Outside time - refers to traditional green time engaging in any activity outside in the natural world, this has such a restorative effect for our brains.
Moving time - any activity where our children are moving their bodies (online exercise session, bike ride, trampoline, hopscotch…)
Mindful time - this may mean listening to a meditation story or simply google “Mindful activities for children” and you will find a plethora of simple ideas depending on the age of your children.
Social time - is absolutely anything that involves them connecting and engaging with others. Examples throughout a week may include play dates, team sports, dance and even time spent with siblings. The social skills that are developed from these face to face experiences are essential for our young people.
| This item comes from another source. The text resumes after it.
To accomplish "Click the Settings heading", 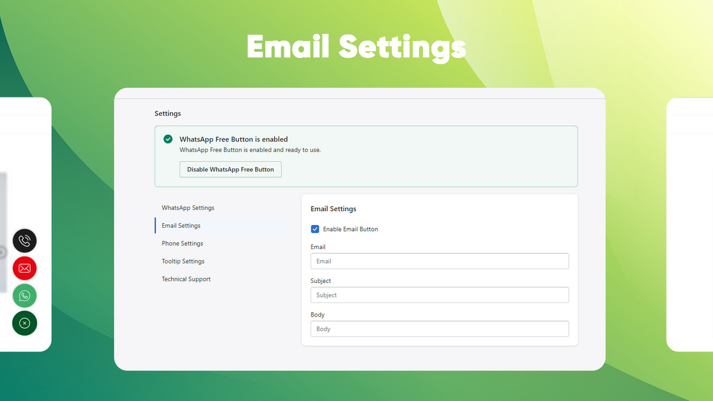I will coord(168,113).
Unstructured time - (children may call this “boring” time at first!) refers to when you say “off you go and find something to do, no screens!”. Children typically complain and then after that their brain’s natural capacity to be creative and explore is activated and yes they find something to do!! Children experiencing “boredom” is very important for their development.
Reading time - this doesn’t just mean encouraging your child to read a book, it may mean them reading a book online, reading a recipe while cooking or even reading signs when you are out walking.
‘Green time’ in my household (three children aged 9, 13 and 15) is a well known concept. When I asked one of my children to come inside to set the table for dinner recently, he answered back with “I can’t, I’m getting my green time” (aka shooting basketball hoops with his brother!)... hard to be too cross about that response!!